— Extracted text —
....
Splits and slicing

Similarly to Tensorfow Datasets, all DatasetBuilder s expose various data subsets defined as splits (eg: train, test). When constructing a nlp.Dataset instance using either nlp.load_dataset() or nlp.DatasetBuilder.as_dataset(), one can specify which split(s) to retrieve. It is also possible to retrieve slice(s) of split(s) as well as combinations of those.

Slicing API

Slicing instructions are specified in nlp.load_dataset or nlp.DatasetBuilder.as_dataset.

Instructions can be provided as either strings or ReadInstruction. Strings are more compact and readable for simple cases, while ReadInstruction provide more options and might be easier to use with variable slicing parameters.

Examples

Examples using the string API:

# The full `train` split.
train_ds = nlp.load_dataset('bookcorpus', split='train')

# The full `train` split and the full `test` split as two distinct datasets.
train_ds, test_ds = nlp.load_dataset('bookcorpus', split=['train', 'test'])

# The full `train` and `test` splits, concatenated together.
train_test_ds = nlp.load_dataset('bookcorpus', split='train+test')

# From record 10 (included) to record 20 (excluded) of `train` split.
train_10_20_ds = nlp.load_dataset('bookcorpus', split='train[10:20]')

# The first 10% of train split.
train_10pct_ds = nlp.load_dataset('bookcorpus', split='train[:10%]')

# The first 10% of train + the last 80% of train.
train_10_80pct_ds = nlp.load_dataset('bookcorpus', split='train[:10%]+train[-80%:]')
....
— Given information —

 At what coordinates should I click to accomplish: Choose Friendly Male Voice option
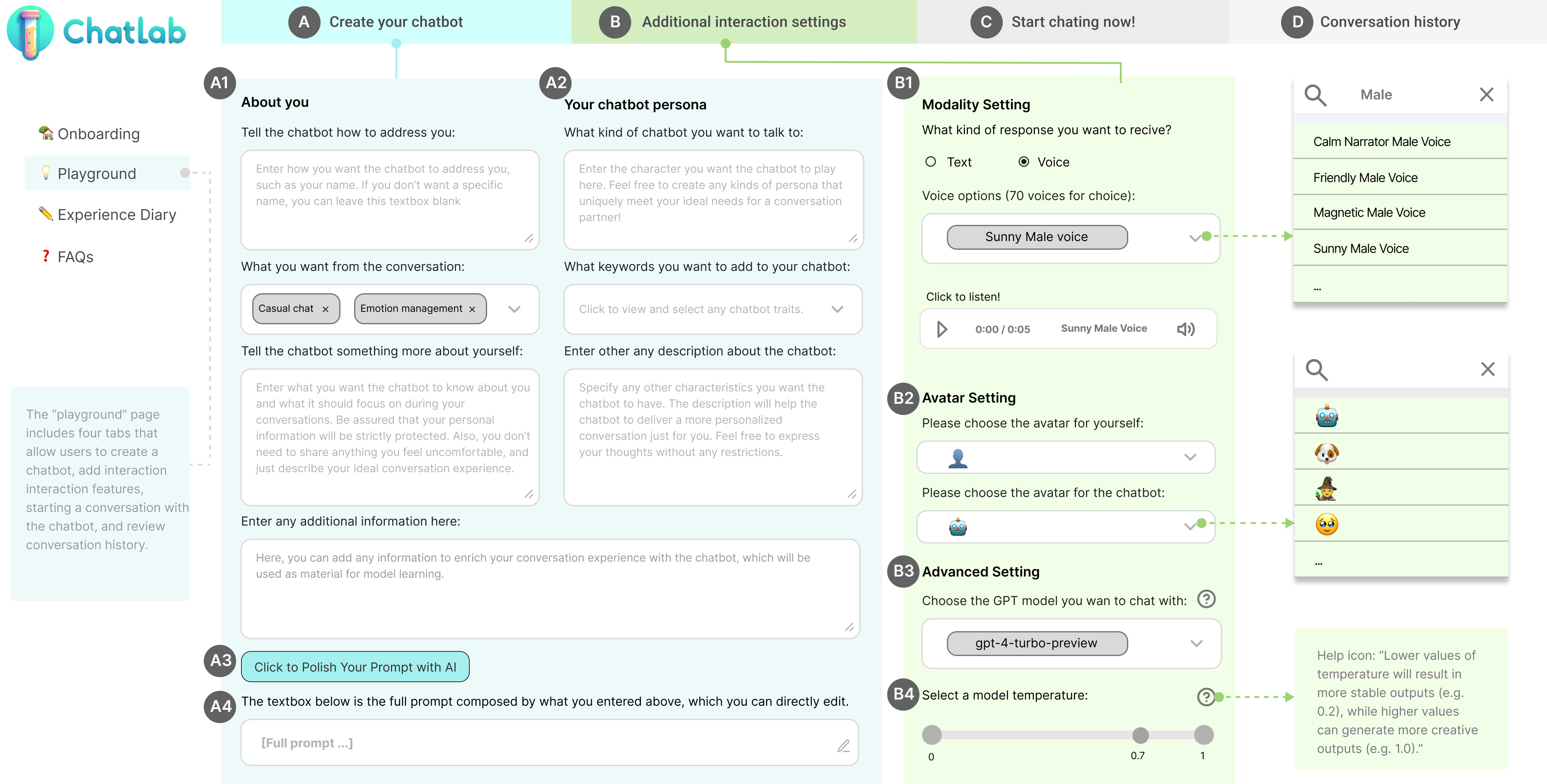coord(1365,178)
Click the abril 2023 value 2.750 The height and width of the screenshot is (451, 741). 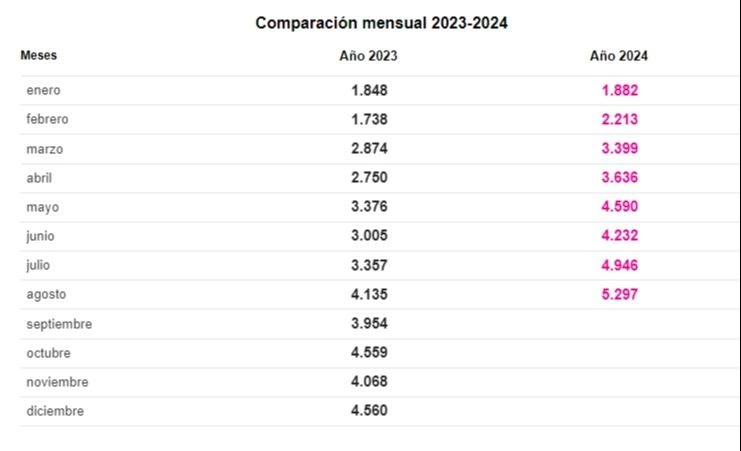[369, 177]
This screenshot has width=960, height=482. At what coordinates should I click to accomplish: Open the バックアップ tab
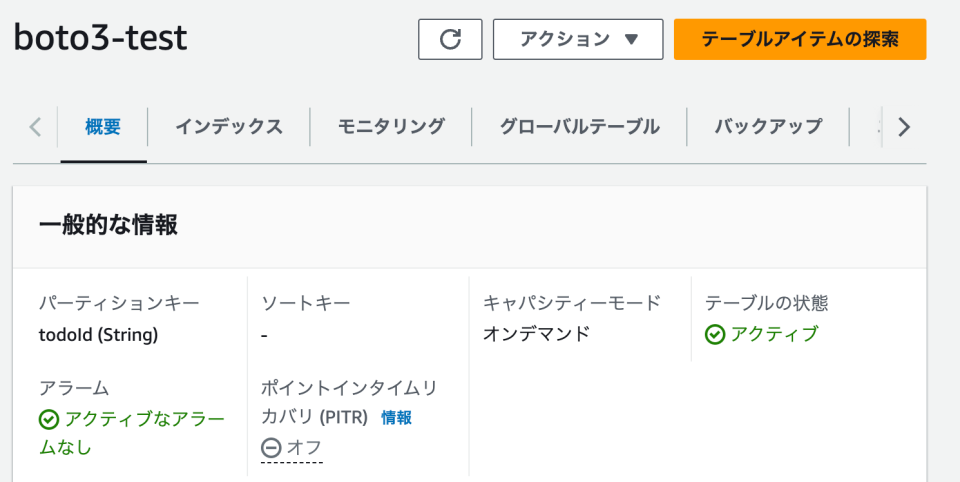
....
— Task —
Can you write out the splits and slicing text in full, word for word? The data has nothing to do with the splits and slicing text.

— Worked solution —
Splits and slicing

Similarly to Tensorfow Datasets, all DatasetBuilder s expose various data subsets defined as splits (eg: train, test). When constructing a nlp.Dataset instance using either nlp.load_dataset() or nlp.DatasetBuilder.as_dataset(), one can specify which split(s) to retrieve. It is also possible to retrieve slice(s) of split(s) as well as combinations of those.

Slicing API

Slicing instructions are specified in nlp.load_dataset or nlp.DatasetBuilder.as_dataset.

Instructions can be provided as either strings or ReadInstruction. Strings are more compact and readable for simple cases, while ReadInstruction provide more options and might be easier to use with variable slicing parameters.

Examples

Examples using the string API:

# The full `train` split.
train_ds = nlp.load_dataset('bookcorpus', split='train')

# The full `train` split and the full `test` split as two distinct datasets.
train_ds, test_ds = nlp.load_dataset('bookcorpus', split=['train', 'test'])

# The full `train` and `test` splits, concatenated together.
train_test_ds = nlp.load_dataset('bookcorpus', split='train+test')

# From record 10 (included) to record 20 (excluded) of `train` split.
train_10_20_ds = nlp.load_dataset('bookcorpus', split='train[10:20]')

# The first 10% of train split.
train_10pct_ds = nlp.load_dataset('bookcorpus', split='train[:10%]')

# The first 10% of train + the last 80% of train.
train_10_80pct_ds = nlp.load_dataset('bookcorpus', split='train[:10%]+train[-80%:]')